(DIRECTIONS)
1 > Decide whether each statement below agrees with the blog post. For each one, answer yes or no and quote the words of the post that settle it.
(a) The writer watched the Olympics for about an hour the night before.
(b) The writer remembers the name of Michael Phelps's partner.
(c) The press conference is set for 5 o'clock ET.
2 > Copy the blog post word for word, starting at "Last night I" and going down to "that’s for sure.".

(SOURCE)
——————————
Friday, August 15, 2008

Yesterday, I was raped, man-raped...


By 3 O’ Clock (ET) we will have our press conference where we see a dead Bigfoot. Tell me I’m the only one who’s got the slightest bit of a chub going…

Last night I actually watched the Olypics for about an hour (oh God, maybe 2) and saw this incredible Michael Phelps. He’s every bit of the nasty that the media hypes him to be. With an iPod in his ear until it’s time to jump in the water, I like that. While he was cut up, Kevin and I couldn’t help but notice that his partner (I want to call him Costigan) was a bit of a chubster. Like an everyman who was in the crowd until someone yelled “Our other American is injured! Won’t one of you fans come down here and swim for your country?!” Lucky him, he just happened to be wearing a Speedo. With all the medals that Phelps has/is winning, the other has got to be shrooming while there. Who’s paying attention to him? I can’t really remember his name. But then again, who the f*ck am I? Not an Olympian that’s for sure.

Might sound crazy, but as a man who has music playing in his ears/head 99% of the time, silence is beautiful. Not the silence you all are thinking of, but when it’s so loud that for a moment I shut it all out and time itself has weight. Similar to making eye contact with the squirrel you want to move out of your wheels direction or remembering something you used to love as a child that hadn’t crossed your mind “in forever”. A whisper can send a shock wave up your spine depending on who’s breath is on your neck. Sorry, felt in a real mellow mood for a minute there. Back to whatever the F this is…

One day, will we speak of Jim Carrey like we speak of Steve Martin. Hopefully, Jim Carrey’s name won’t become synonymous with “I ain’t going to see that $#!T”, like Steve Martin.
——————————
(Records from a data collection)
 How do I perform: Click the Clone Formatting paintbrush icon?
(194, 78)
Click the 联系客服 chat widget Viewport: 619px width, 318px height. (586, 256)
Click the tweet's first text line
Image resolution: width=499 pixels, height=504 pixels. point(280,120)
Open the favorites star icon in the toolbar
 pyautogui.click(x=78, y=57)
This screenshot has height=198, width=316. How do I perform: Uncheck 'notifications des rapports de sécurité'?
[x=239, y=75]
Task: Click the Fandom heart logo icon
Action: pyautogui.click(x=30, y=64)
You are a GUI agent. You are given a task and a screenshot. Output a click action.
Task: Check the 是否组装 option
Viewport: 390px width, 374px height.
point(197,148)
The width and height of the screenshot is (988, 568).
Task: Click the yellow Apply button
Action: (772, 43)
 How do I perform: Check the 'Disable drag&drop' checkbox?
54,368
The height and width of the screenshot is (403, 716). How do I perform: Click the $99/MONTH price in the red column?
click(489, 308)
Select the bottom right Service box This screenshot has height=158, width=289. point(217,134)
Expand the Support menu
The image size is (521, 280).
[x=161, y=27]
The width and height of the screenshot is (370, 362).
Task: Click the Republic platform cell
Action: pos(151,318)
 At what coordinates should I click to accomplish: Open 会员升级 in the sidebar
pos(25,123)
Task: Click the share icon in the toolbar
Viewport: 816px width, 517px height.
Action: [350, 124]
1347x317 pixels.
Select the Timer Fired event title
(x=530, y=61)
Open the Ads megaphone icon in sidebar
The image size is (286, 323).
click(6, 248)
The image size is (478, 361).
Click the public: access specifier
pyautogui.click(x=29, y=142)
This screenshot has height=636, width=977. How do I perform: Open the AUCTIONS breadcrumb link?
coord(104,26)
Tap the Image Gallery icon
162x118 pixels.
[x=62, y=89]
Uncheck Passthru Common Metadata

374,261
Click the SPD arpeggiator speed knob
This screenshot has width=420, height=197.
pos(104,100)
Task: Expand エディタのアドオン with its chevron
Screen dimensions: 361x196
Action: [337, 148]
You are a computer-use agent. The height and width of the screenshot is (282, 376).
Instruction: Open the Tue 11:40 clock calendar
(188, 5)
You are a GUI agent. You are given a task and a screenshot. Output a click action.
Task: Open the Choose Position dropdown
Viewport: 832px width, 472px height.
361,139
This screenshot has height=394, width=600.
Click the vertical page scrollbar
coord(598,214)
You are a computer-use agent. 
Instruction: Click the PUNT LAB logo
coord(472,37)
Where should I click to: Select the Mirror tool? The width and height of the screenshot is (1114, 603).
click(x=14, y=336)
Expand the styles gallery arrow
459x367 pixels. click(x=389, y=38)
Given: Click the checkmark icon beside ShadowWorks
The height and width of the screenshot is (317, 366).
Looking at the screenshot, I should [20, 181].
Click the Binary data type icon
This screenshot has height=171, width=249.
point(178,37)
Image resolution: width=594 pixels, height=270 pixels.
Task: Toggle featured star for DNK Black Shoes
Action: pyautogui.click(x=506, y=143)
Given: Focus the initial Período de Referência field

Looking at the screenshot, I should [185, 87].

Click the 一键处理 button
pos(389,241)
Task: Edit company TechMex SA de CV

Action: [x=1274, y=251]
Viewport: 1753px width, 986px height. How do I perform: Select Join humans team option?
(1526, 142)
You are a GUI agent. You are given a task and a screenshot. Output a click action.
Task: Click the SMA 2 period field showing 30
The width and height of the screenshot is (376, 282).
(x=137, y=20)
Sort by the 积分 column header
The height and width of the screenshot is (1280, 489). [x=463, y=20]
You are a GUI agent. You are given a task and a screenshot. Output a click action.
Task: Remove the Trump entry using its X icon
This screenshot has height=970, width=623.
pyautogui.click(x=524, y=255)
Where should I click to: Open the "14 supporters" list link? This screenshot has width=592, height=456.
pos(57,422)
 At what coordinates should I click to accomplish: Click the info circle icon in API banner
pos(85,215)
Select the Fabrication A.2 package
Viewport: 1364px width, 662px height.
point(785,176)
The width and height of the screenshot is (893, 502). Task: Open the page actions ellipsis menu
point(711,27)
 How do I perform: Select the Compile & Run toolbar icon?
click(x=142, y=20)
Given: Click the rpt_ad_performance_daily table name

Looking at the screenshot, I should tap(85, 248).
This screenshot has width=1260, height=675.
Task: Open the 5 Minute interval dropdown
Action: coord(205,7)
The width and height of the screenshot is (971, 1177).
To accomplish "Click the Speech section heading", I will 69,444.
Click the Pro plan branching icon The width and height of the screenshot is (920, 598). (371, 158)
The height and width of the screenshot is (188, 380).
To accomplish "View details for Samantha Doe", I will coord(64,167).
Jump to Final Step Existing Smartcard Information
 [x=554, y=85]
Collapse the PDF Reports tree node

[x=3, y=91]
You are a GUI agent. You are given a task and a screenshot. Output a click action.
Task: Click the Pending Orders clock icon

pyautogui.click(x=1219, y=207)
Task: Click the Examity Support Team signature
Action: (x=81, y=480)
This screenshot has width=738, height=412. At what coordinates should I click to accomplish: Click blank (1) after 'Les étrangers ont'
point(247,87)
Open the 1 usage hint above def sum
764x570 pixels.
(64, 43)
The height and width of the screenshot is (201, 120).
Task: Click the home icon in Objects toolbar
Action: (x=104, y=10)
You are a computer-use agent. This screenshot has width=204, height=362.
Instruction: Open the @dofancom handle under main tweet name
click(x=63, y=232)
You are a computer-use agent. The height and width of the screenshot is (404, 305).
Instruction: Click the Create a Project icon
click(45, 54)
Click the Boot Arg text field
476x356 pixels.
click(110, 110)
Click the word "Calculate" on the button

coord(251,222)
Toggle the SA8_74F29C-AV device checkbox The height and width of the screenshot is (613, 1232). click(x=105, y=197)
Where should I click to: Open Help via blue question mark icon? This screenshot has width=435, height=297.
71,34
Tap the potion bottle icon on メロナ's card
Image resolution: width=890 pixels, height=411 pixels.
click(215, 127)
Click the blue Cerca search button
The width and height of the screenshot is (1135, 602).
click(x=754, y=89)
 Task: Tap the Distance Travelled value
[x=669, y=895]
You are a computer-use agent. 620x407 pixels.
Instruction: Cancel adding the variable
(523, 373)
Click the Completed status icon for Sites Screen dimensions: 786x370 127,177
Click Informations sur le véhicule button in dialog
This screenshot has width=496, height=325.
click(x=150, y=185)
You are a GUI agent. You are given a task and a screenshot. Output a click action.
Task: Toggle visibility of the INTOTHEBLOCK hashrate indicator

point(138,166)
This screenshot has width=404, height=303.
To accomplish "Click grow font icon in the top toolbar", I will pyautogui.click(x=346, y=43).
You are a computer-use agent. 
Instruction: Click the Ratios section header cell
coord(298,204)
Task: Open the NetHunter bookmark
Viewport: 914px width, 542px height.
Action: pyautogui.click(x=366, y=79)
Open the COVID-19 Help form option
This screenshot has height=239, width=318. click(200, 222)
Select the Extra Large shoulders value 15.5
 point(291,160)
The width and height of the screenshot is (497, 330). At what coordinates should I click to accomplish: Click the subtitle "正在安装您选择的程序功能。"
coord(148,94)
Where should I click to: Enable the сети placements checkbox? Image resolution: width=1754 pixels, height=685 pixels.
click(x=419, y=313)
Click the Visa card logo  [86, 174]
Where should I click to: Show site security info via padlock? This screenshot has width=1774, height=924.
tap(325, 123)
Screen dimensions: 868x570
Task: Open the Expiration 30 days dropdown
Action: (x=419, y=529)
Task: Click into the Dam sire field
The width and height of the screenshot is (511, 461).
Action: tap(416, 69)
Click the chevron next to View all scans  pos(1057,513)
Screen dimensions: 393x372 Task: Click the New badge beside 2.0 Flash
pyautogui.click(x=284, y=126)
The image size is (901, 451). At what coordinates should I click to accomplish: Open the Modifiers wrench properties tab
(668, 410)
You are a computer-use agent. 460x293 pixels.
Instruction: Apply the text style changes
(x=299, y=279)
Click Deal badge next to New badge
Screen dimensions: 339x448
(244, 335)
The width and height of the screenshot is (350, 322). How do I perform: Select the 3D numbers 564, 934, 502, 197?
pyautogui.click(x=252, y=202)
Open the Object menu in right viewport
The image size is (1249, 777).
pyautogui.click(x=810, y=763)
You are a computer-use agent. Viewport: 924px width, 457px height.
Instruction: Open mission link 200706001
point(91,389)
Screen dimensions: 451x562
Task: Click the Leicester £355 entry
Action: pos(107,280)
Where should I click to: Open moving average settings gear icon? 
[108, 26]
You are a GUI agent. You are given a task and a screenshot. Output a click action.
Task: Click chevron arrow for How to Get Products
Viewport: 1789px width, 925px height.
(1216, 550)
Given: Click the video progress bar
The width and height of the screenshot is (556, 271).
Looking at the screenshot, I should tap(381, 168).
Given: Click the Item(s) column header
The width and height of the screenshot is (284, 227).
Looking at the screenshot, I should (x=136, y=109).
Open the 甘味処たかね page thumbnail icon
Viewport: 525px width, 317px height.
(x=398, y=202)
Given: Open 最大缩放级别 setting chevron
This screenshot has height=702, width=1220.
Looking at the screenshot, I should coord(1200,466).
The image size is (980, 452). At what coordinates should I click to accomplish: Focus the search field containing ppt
——————————
(WRITTEN ANSWERS)
1 >
(a) Yes: "Last night I actually watched the Olypics for about an hour (oh God, maybe 2)"
(b) No: "I can’t really remember his name."
(c) No: "By 3 O’ Clock (ET) we will have our press conference"

2 >
Last night I actually watched the Olypics for about an hour (oh God, maybe 2) and saw this incredible Michael Phelps. He’s every bit of the nasty that the media hypes him to be. With an iPod in his ear until it’s time to jump in the water, I like that. While he was cut up, Kevin and I couldn’t help but notice that his partner (I want to call him Costigan) was a bit of a chubster. Like an everyman who was in the crowd until someone yelled “Our other American is injured! Won’t one of you fans come down here and swim for your country?!” Lucky him, he just happened to be wearing a Speedo. With all the medals that Phelps has/is winning, the other has got to be shrooming while there. Who’s paying attention to him? I can’t really remember his name. But then again, who the f*ck am I? Not an Olympian that’s for sure.